Тим подскакивает на постели, судорожно хватаясь за горло. Сон — всего лишь сон, вот только вздохнуть сразу не удается, сердце мечется в груди, пропуская удары. Лишь ценой неимоверных усилий удается отдышаться и немного успокоиться.
Кап-кап...
От этого звука Тим вздрагивает и, не утруждая себя поисками шлепанцев, спешит на кухню — закрывать проклятый кран. О том, что кухня находится в противоположном конце дома на первом этаже, когда как спальни располагаются на третьем, и часы в его комнате остановились еще неделю назад, он не думает. Потому что лучше об этом не думать: проще, безопаснее и почти не страшно. Все вокруг замедленно и плавно, даже его судорожные, нервные движения. И кажется, что он еще не вырвался из сна или, словно в детской сказке, живым попал к подводному владыке в царство льда, темноты и глубины.
Утром, уже в шутку, Тим рассказывает свой кошмар дяде Альберту: мол, что только не привидится в полнолуние. Старый моряк отчего-то хмурится и запрещает племяннику ходить к океану в его отсутствие. Тим обижается, но вспоминает, что так и так хотел съездить в город.
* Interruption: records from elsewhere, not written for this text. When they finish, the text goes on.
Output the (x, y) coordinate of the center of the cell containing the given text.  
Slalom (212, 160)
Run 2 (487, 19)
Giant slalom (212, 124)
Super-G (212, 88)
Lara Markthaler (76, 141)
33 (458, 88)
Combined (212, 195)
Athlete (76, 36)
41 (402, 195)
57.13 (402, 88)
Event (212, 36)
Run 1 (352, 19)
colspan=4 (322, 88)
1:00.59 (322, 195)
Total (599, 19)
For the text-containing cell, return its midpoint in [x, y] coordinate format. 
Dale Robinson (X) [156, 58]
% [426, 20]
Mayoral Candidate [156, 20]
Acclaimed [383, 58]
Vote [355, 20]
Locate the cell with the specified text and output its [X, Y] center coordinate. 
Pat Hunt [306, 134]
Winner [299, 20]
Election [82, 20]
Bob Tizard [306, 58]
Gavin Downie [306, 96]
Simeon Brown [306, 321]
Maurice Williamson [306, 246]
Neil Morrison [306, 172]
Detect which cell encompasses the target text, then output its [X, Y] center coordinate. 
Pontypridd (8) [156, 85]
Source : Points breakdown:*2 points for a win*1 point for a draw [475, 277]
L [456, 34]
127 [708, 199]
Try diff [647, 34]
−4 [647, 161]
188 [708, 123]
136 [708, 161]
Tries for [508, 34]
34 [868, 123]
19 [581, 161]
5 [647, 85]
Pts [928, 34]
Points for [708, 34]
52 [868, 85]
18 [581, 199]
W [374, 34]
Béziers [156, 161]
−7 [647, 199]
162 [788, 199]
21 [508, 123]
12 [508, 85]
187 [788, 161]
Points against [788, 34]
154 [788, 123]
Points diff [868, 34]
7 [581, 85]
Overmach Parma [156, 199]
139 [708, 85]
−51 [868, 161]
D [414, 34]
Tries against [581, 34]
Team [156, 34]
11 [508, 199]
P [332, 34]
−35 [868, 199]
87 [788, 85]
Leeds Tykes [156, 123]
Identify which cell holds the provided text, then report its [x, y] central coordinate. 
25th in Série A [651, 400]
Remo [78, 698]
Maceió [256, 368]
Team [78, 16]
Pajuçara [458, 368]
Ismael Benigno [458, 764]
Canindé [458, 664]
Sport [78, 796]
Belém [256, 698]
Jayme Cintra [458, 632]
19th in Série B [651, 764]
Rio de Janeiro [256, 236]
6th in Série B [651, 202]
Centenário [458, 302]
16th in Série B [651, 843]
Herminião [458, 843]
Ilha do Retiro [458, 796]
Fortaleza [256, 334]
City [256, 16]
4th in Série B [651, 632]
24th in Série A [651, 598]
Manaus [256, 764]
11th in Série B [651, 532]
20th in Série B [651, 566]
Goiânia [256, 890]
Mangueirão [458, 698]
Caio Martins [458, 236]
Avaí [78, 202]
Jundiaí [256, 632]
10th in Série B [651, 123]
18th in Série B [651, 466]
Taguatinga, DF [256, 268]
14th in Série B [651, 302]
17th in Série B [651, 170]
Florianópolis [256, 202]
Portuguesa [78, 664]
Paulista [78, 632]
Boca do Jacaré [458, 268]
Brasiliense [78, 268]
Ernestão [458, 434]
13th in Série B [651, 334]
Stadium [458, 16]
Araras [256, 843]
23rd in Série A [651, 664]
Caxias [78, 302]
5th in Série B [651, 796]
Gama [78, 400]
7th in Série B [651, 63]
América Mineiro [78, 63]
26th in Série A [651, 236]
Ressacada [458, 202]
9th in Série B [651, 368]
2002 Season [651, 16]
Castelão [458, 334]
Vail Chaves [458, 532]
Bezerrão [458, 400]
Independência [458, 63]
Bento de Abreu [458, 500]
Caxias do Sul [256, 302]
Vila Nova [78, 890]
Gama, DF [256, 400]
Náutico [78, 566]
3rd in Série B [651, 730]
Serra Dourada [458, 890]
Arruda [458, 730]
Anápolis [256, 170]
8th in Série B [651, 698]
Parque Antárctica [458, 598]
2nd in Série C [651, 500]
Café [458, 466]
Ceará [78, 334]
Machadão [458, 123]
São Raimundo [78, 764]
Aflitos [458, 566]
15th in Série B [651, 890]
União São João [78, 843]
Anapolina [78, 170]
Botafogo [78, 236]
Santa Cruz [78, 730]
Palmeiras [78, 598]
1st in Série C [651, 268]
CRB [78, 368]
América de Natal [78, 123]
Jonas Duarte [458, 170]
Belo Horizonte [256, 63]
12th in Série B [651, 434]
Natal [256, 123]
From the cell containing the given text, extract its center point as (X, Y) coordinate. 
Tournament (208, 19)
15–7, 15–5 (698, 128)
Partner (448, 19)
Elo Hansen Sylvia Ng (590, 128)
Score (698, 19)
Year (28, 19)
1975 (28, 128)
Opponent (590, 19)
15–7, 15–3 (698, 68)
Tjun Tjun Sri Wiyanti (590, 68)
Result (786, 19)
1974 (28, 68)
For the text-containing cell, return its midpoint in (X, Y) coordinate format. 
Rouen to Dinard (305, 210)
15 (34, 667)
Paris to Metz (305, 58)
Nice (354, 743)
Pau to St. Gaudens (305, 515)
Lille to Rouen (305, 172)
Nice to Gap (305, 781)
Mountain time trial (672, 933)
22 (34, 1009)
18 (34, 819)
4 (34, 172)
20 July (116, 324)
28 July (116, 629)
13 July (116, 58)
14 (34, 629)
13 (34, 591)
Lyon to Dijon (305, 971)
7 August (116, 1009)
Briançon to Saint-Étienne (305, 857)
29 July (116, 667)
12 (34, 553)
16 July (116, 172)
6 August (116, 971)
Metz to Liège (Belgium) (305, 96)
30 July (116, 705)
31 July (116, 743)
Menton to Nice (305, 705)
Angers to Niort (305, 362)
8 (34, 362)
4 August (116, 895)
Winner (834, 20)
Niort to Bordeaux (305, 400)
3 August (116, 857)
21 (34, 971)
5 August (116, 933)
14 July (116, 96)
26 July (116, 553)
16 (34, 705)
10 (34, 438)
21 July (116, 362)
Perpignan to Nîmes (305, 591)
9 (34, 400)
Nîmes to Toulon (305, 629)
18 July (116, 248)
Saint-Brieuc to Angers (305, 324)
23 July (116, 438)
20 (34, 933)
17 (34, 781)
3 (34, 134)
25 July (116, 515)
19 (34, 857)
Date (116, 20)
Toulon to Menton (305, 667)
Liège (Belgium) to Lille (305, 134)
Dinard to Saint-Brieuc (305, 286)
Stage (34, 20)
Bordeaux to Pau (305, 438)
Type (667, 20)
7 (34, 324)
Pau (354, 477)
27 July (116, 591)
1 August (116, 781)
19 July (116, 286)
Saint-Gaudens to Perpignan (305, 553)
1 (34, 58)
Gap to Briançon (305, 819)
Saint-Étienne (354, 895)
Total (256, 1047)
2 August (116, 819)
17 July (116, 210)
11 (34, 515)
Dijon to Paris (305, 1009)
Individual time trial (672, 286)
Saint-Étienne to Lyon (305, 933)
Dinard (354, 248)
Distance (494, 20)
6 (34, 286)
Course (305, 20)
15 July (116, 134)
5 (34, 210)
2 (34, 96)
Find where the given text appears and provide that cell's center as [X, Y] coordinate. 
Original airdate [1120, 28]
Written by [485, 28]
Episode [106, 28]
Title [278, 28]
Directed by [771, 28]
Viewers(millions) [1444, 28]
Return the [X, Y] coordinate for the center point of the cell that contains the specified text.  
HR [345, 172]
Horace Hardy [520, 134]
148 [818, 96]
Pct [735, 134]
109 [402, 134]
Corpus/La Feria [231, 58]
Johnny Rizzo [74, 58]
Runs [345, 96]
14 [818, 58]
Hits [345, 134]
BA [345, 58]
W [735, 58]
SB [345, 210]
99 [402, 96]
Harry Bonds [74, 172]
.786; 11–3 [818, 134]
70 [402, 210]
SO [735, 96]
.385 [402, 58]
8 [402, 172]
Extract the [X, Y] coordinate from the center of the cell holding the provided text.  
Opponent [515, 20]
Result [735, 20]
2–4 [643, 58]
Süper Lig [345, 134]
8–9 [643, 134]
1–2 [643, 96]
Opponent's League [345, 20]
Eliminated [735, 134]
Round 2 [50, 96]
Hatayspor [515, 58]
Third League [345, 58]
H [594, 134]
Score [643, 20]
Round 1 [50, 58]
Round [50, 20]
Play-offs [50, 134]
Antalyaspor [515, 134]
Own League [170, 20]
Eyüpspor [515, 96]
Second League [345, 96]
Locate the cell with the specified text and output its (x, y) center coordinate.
…Толпа кричала, стенала, выла, протягивала руки и пыталась ухватить. Это особенно забавно смотрелось с возвышения: когда какой-то грязный оборванец, стоя едва не в последнем ряду зевак, тянет к тебе руки – смешно, иначе и не скажешь. Отрепье! Жалкий и никчемный сброд! Им он никогда не выкажет своего страха, не этой черни и мрази видеть на его лице предсмертный ужас.